DISCLAIMER: Disclaimers are generally worthless

17 Dec 2004  around evening time  Matt Winckler

I just love company email disclaimers. They’re so foolish. I got this one tagged onto the end of an email from a friend today:

The contents of this electronic message and any attachments are intended only for the addressee and may contain privileged or confidential information. If you are not the addressee, you are notified that any transmission, distribution, downloading, printing or photocopying of the contents of this message or attachments is strictly prohibited. The privilege of confidentiality attached to this message and any attachments is not waived, lost or destroyed by reason of mistaken delivery to you. If you receive this message in error, please notify the sender by return email or telephone by calling [Phone Number Censored].

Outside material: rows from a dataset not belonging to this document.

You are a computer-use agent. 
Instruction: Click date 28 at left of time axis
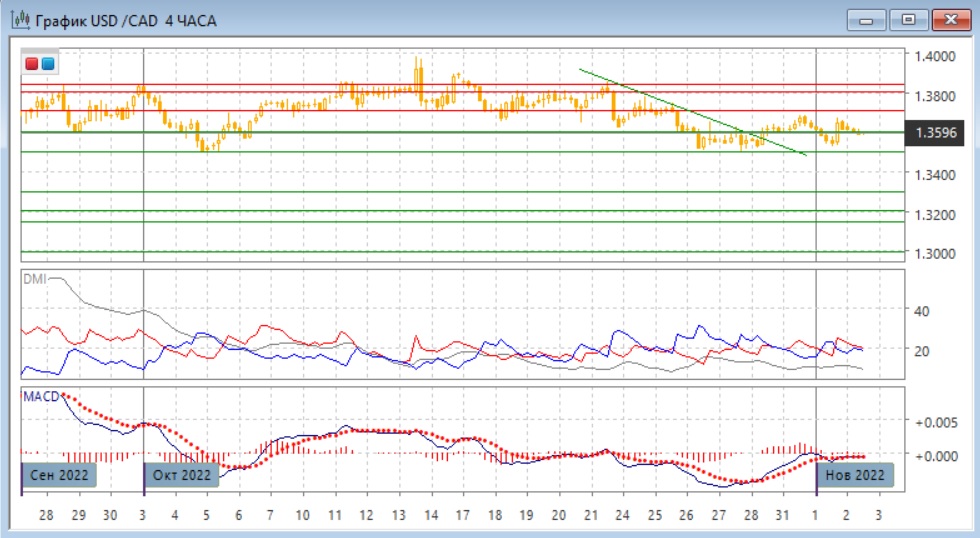click(x=46, y=514)
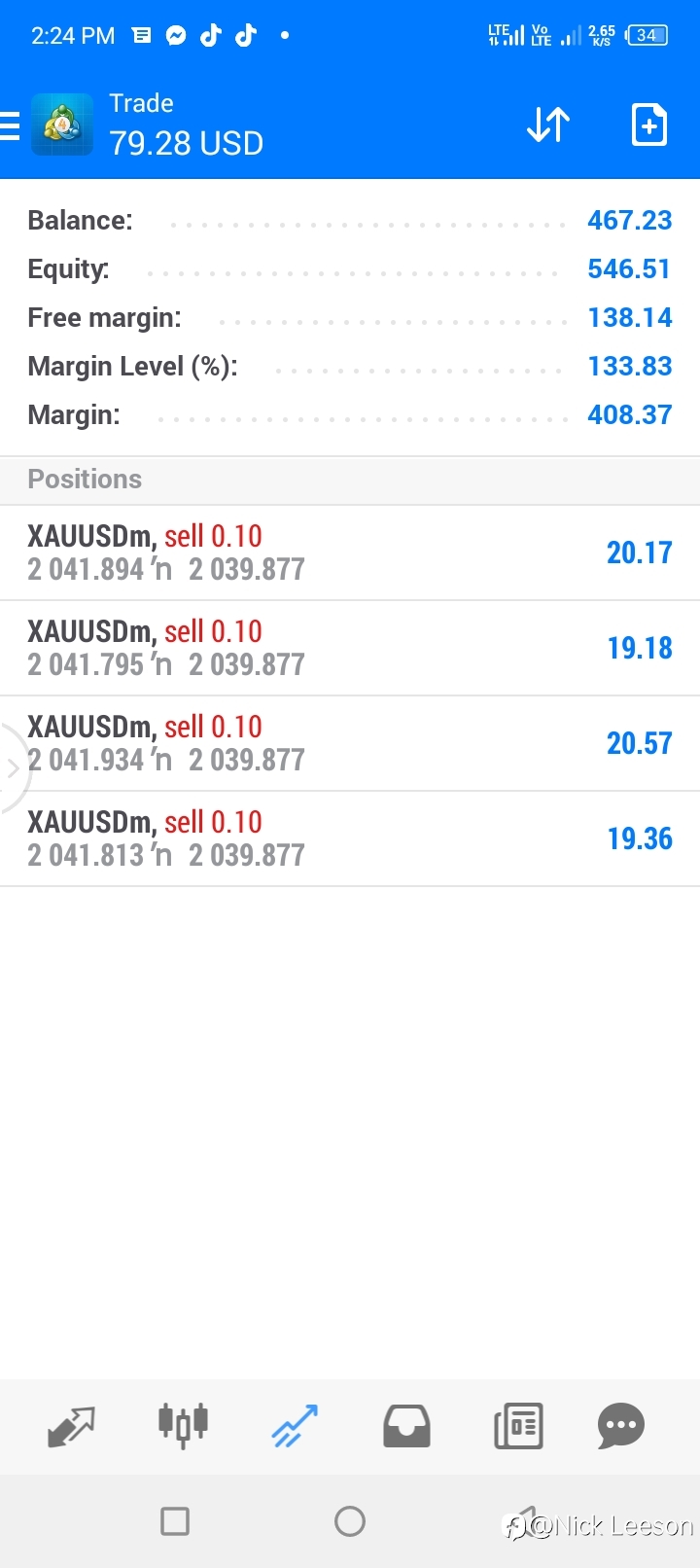
Task: Tap the Balance value 467.23
Action: (x=630, y=220)
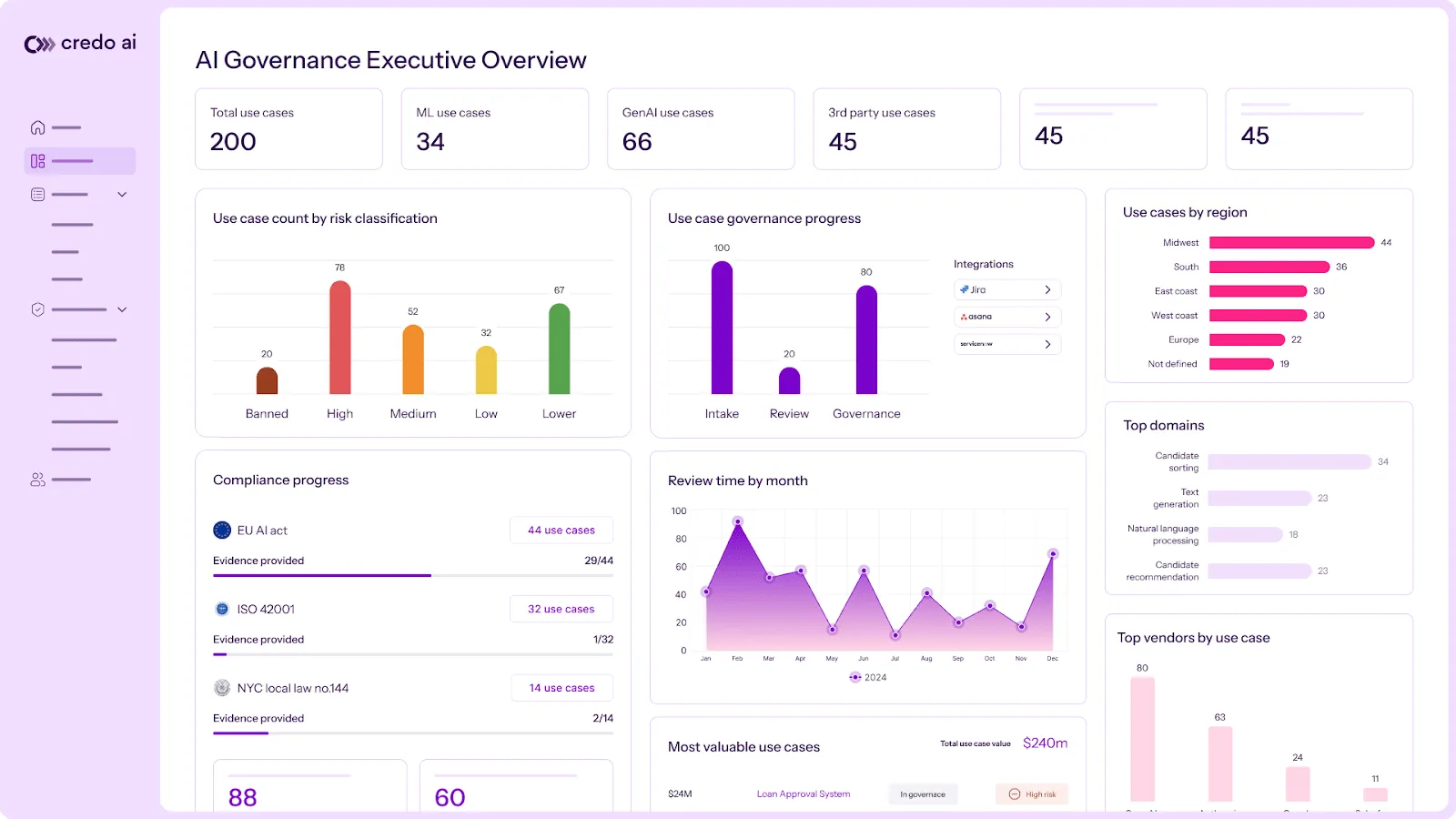This screenshot has width=1456, height=819.
Task: Open the users icon in sidebar
Action: click(37, 480)
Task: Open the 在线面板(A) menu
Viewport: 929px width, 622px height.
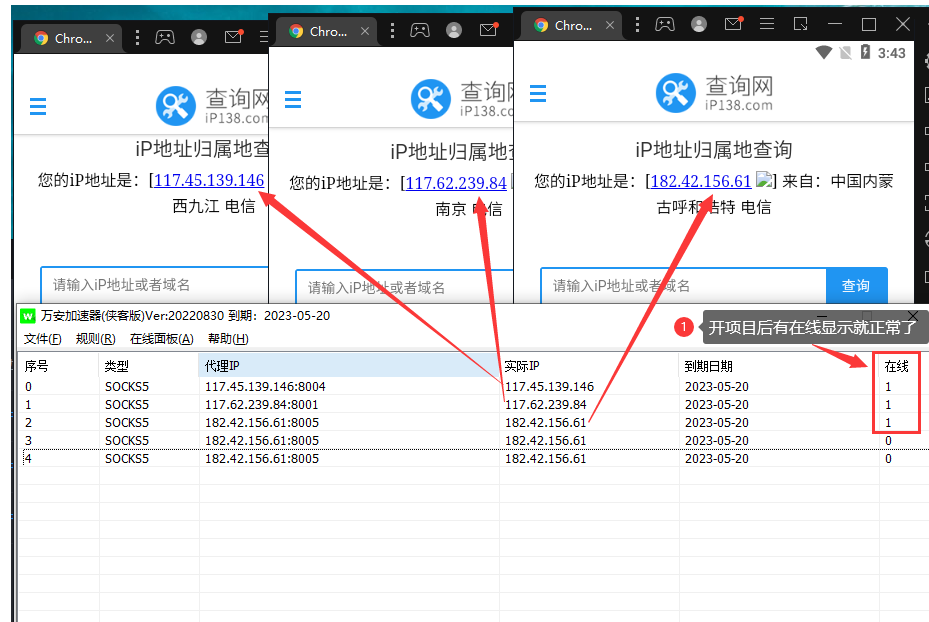Action: click(161, 339)
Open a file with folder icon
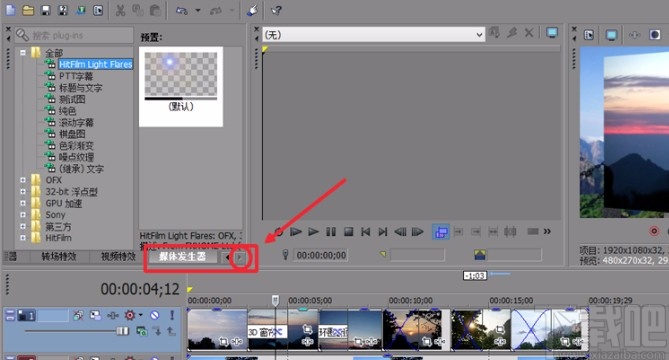The height and width of the screenshot is (360, 669). tap(28, 10)
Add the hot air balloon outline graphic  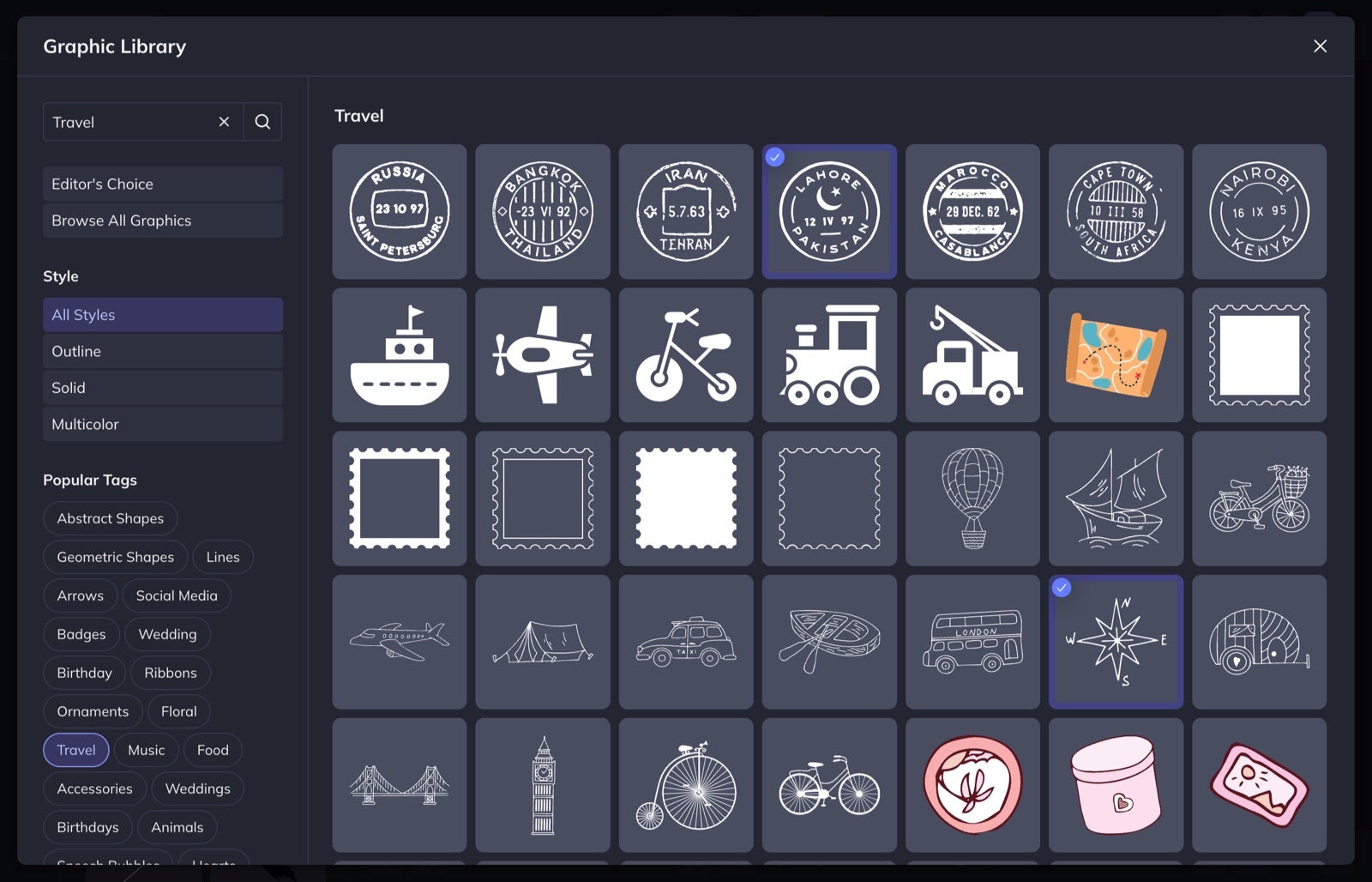tap(972, 498)
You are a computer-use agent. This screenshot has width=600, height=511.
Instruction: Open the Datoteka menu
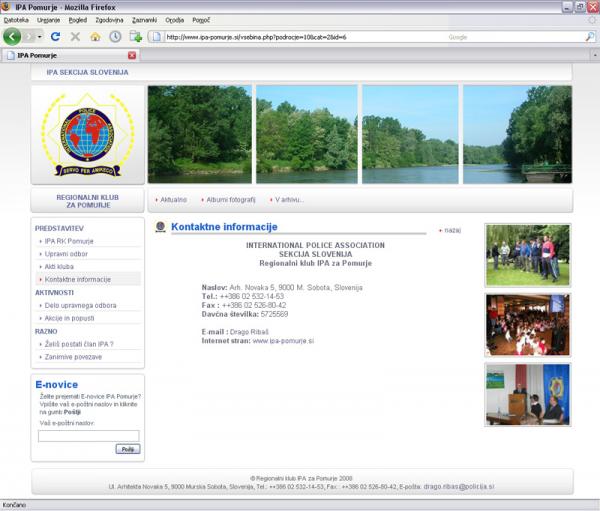click(x=16, y=19)
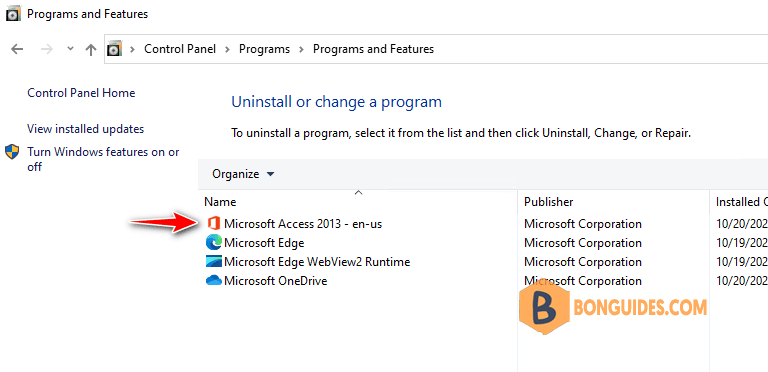This screenshot has width=768, height=372.
Task: Click the shield icon beside Windows features
Action: pos(12,152)
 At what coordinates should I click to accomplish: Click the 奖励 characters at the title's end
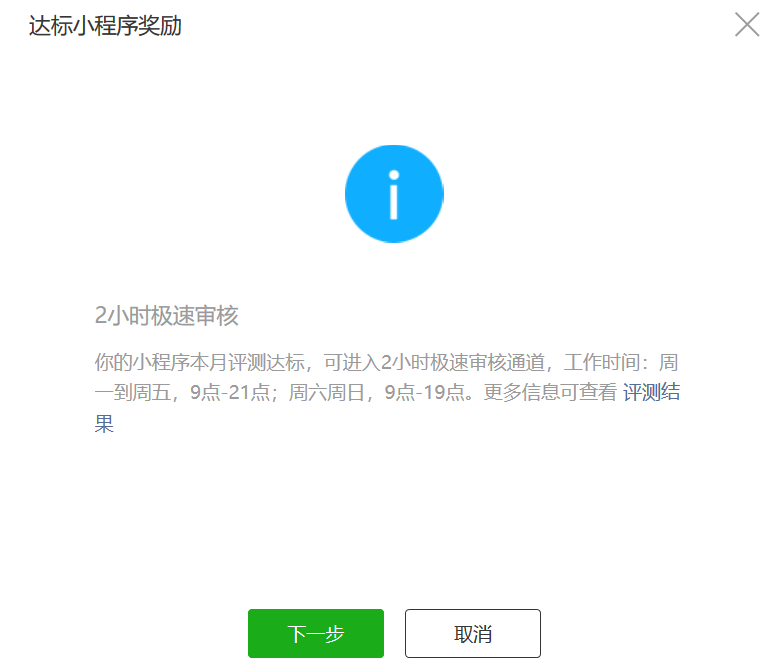(160, 25)
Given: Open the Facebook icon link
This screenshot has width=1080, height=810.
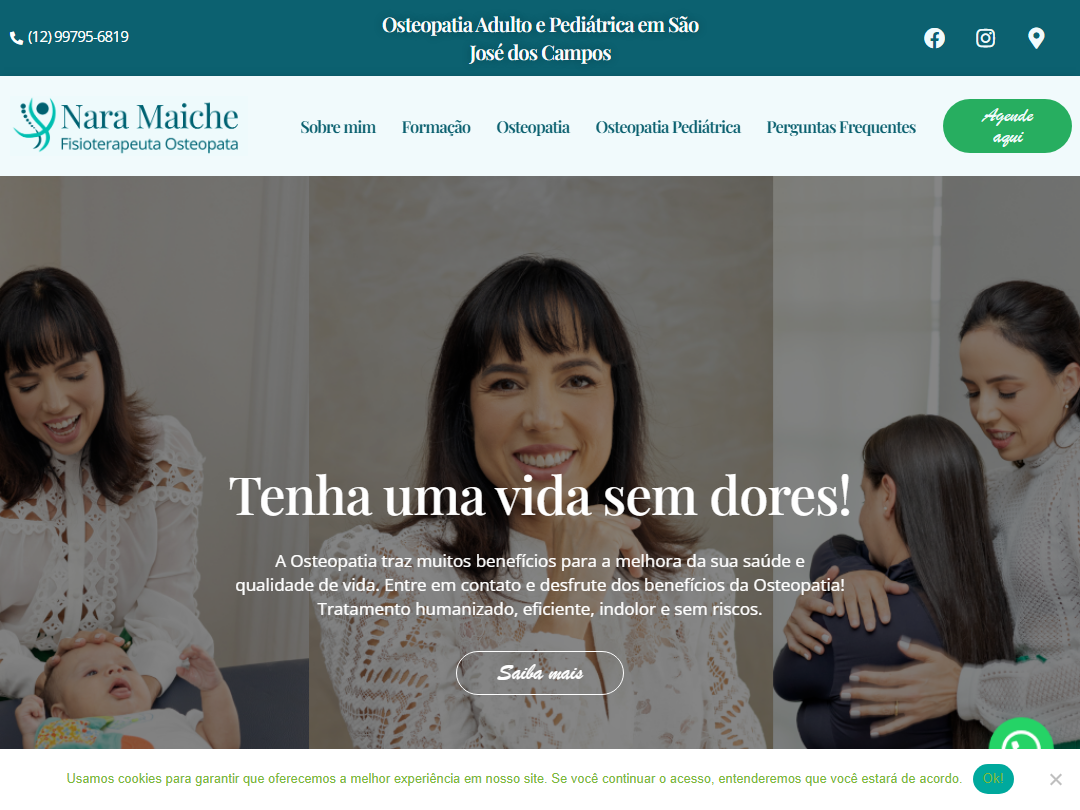Looking at the screenshot, I should pos(934,38).
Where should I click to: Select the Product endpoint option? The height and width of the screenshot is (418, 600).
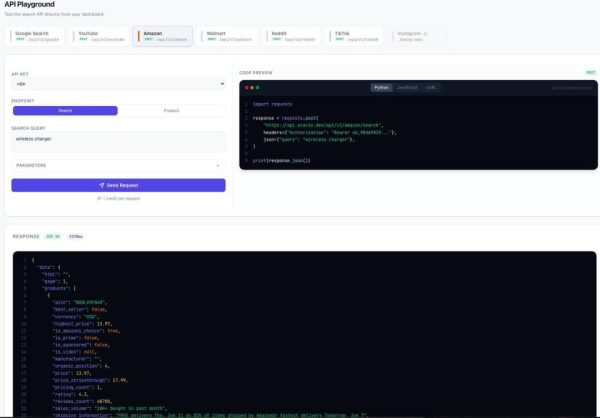point(171,111)
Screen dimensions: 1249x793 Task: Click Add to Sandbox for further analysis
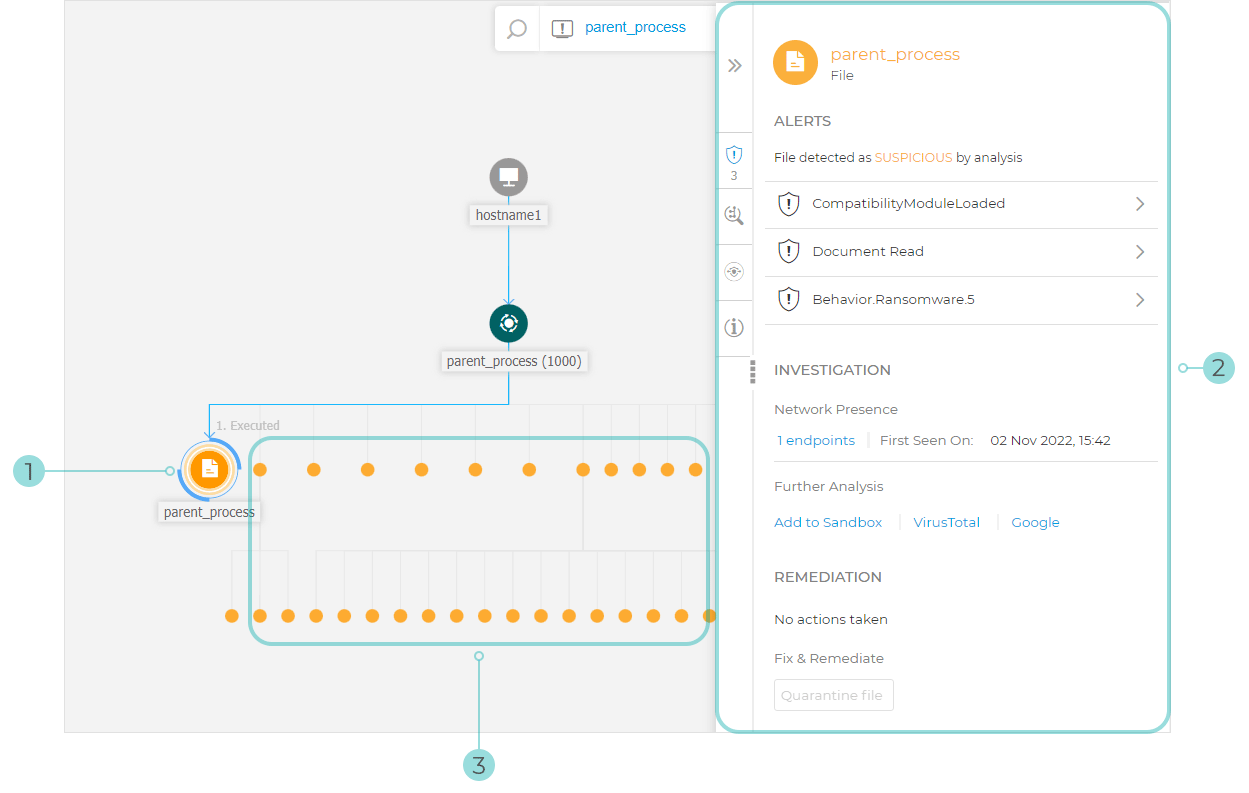point(828,522)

Most normal people recognize this gibberish for what it is: completely unenforceable nonsense. I have found that it helps to simply mentally replace statements such as this with the following translation (found in a newsgroup a few weeks ago):

We’re total losers who couldn’t proofread an e-mail address if our business depended on it, which our lawyers advise us is actually the case. Instead of setting up an easy-to-use address book to handle and verify addresses, we are going to put some totally meaningless and legally-irrelevant boilerplate disclaimer on every message we send so that there will be no doubt as to our guaranteed status as bona-fide losers.

If you received this e-mail by mistake, we’re screwed, because we can’t bind you to a contract just because you read something you shouldn’t have. Not only that, but by the time you read these instructions about how you weren’t supposed to read it, you would have already read through the stuff you weren’t supposed to read…and boy doesn’t that make us look like complete morons (in the event that there was any doubt earlier).

All of this is assuming we included some information that would let you determine that you are not, in fact, the intended recipient of this e-mail–which we probably didn’t, because we’ve heard that ‘redundant’ means ‘unnecessary’, because that’s what they called the guy who used to sulk in the basement and make the computers go before they fired him.